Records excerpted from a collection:
::::::::::

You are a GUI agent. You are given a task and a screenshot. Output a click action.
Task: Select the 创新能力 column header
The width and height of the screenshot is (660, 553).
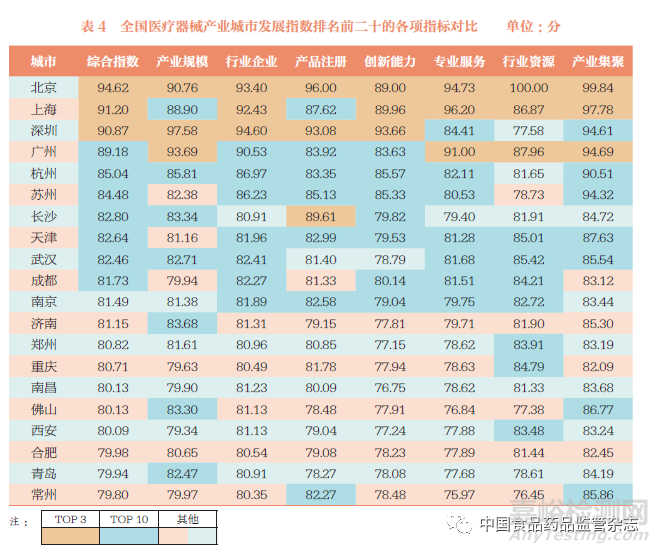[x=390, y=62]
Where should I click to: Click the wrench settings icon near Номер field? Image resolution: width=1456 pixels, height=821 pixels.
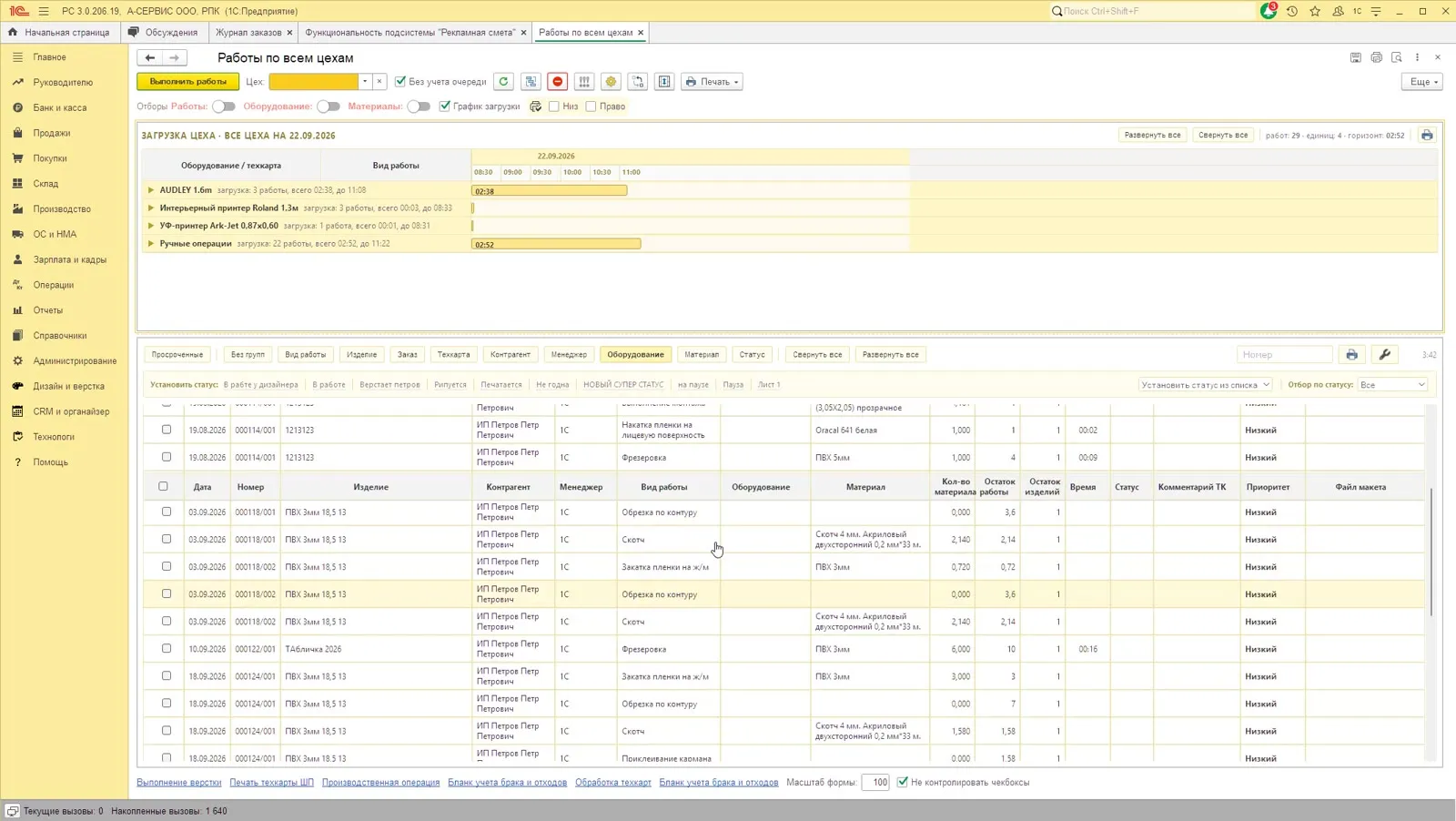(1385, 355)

::::::::::

WORK TO COMPLETE: Omit every image. Quote each record exactly.

SOLUTION:
You are a GUI agent. You are given a task and a screenshot. Output a click action.
Task: Select the 创新能力 column header
The width and height of the screenshot is (660, 553).
[x=390, y=62]
Where should I click to: Click the wrench settings icon near Номер field? Image resolution: width=1456 pixels, height=821 pixels.
(1385, 355)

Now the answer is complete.